[Data excerpts Boundary: Start]
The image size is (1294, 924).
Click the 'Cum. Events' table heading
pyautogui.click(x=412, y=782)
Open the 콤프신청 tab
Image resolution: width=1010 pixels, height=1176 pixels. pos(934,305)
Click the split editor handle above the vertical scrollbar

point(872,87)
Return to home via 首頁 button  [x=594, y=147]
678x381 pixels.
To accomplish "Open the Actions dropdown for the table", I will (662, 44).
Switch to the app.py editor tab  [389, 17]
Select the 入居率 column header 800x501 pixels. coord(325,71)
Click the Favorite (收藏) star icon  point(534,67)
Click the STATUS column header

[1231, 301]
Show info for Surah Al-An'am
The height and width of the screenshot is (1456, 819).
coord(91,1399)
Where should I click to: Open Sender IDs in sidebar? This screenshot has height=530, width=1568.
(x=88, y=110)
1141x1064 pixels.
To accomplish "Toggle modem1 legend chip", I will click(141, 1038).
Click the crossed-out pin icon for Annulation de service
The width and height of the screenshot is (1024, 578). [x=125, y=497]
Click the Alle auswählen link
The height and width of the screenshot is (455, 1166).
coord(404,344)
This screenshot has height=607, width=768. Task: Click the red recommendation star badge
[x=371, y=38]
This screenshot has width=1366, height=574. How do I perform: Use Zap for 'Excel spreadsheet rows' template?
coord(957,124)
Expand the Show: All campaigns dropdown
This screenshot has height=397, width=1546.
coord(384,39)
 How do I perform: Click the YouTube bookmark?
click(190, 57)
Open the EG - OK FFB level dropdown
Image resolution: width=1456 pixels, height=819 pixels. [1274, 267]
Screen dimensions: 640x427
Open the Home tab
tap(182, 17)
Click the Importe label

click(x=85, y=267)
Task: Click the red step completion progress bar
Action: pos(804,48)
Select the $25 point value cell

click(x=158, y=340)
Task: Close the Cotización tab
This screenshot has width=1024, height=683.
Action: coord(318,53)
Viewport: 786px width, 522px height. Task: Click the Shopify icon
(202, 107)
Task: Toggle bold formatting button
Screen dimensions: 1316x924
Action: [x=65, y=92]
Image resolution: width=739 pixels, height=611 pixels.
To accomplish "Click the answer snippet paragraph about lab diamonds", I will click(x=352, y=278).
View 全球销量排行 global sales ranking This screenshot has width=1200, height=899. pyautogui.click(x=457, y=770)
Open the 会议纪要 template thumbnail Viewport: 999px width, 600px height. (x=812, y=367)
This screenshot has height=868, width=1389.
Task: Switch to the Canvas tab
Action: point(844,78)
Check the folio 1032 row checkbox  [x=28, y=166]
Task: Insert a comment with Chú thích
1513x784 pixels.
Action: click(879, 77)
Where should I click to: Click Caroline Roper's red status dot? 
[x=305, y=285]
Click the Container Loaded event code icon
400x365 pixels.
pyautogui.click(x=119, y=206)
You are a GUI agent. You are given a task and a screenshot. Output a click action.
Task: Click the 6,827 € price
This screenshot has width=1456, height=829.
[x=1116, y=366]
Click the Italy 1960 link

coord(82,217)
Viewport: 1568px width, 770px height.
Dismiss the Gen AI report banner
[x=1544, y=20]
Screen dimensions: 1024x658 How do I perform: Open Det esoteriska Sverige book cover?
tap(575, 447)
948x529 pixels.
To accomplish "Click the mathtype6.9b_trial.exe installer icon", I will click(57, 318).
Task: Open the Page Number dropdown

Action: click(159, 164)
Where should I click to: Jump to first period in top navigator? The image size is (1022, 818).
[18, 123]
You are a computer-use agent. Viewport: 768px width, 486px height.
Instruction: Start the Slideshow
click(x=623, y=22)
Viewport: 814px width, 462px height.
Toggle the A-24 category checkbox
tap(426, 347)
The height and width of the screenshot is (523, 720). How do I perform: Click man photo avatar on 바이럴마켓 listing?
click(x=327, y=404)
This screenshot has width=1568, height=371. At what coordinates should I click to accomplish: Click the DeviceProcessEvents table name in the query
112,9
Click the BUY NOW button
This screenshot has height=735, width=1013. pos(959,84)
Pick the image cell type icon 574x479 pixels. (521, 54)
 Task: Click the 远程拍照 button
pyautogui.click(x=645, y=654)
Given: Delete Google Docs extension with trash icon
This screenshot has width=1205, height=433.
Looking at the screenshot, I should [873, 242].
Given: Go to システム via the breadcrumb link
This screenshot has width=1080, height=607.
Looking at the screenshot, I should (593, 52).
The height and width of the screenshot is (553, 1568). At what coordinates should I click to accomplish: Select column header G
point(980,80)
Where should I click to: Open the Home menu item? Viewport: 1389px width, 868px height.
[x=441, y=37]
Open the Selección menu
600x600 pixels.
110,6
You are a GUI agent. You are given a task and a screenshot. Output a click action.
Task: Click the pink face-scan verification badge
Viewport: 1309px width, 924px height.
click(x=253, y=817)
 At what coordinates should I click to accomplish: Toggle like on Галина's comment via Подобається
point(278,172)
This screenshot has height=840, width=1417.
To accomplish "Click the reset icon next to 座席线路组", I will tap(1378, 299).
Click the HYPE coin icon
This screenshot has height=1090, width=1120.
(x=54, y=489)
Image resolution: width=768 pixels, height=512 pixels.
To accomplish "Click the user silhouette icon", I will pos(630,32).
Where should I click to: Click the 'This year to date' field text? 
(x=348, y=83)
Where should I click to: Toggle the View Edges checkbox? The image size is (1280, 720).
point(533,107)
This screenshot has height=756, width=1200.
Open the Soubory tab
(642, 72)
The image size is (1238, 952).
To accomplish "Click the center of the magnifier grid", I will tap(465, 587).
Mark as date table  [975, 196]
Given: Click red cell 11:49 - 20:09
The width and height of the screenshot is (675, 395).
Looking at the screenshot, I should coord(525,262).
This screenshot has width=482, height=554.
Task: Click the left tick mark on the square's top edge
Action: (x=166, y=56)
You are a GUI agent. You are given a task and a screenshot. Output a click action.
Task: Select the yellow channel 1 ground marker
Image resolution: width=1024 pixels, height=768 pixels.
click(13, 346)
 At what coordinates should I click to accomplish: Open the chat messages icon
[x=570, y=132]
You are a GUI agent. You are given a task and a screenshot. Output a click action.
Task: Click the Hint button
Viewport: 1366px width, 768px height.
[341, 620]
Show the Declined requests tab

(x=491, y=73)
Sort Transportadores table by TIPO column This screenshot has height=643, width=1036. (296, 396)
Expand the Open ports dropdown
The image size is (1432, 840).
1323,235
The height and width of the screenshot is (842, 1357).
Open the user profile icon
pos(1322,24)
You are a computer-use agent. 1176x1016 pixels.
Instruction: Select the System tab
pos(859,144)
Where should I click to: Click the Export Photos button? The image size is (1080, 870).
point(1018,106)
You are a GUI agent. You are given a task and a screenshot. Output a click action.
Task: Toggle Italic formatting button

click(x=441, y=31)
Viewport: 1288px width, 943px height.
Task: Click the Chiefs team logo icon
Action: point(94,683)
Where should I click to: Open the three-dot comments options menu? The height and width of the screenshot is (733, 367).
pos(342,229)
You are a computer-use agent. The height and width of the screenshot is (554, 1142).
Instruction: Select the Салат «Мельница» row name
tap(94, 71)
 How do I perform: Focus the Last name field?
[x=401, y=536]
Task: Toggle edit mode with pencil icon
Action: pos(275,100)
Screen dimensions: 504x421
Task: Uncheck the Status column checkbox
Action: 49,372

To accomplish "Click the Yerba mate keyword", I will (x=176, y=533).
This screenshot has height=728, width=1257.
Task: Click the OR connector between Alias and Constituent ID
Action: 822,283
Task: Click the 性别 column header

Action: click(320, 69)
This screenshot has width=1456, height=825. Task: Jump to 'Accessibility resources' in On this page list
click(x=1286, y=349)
[Data excerpts Boundary: End]
The task — Copy exactly the line containing "Instruction: Select the Салат" and each line after it through the end of the records above.

Answer to this problem —
Instruction: Select the Салат «Мельница» row name
tap(94, 71)
 How do I perform: Focus the Last name field?
[x=401, y=536]
Task: Toggle edit mode with pencil icon
Action: pos(275,100)
Screen dimensions: 504x421
Task: Uncheck the Status column checkbox
Action: 49,372

To accomplish "Click the Yerba mate keyword", I will (x=176, y=533).
This screenshot has height=728, width=1257.
Task: Click the OR connector between Alias and Constituent ID
Action: 822,283
Task: Click the 性别 column header

Action: click(320, 69)
This screenshot has width=1456, height=825. Task: Jump to 'Accessibility resources' in On this page list
click(x=1286, y=349)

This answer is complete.